The generic method \Rmethod{equals} will only 
evaluate the equality of the \Robject{data}
and \Robject{metadata} slots and not of the gate matrix
for \Robject{FCSgate} objects.

<<FCSgateEquality, echo=TRUE>>=
equals(unst.1829.subset1.1, 
  unst.1829.subset1.2, 
  check.filename=FALSE, 
  check.objectname=FALSE)
@ 

Extraction using the second column index of the gate matrix (\textit{i.e.} \Rargument{gateNum=2})
and selecting those with \Rargument{IndexValue.In=1} could be implemented on either a 
previously extracted \Robject{FCSgate} object or the \Robject{FCSgate} object without extraction.
The output \Robject{unst.1829.subset.2.1} and \Robject{unst.1829.subset2.2} should have the
same \Robject{data} and \Robject{metadata} slots evaluated by \Rfunction{equals}.

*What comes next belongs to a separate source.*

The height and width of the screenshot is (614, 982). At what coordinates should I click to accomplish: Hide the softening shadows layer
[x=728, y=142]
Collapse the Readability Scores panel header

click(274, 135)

<<extractGatedData2, echo=TRUE>>=
unst.1829.subset2.1 <- extractGatedData(unst.1829.subset1.1, 
  gateNum = 2, 
  IndexValue.In = 1, 
  MY.DEBUG = FALSE)
unst.1829.subset2.2 <- extractGatedData(unst.1829.gate2, 
  gateNum = 2, 
  IndexValue.In = 1, 
  MY.DEBUG = FALSE)
equals(unst.1829.subset2.1, 
  unst.1829.subset2.2, 
  check.filename=FALSE, 
  check.objectname=FALSE)
@ 

\subsection{Extraction of Gating Details from "history"}
\label{SUBSEC:extractGateHistory}

The use of \Rfunction{extractGateHistory} extracts 
information for a particular gate index.  The
list output provides an easy way to access the
information that can be used as input for the 
functions \Rfunction{createGate}, \Rfunction{icreateGate},
and \Rfunction{extractGatedData} in subsequent gating implementations.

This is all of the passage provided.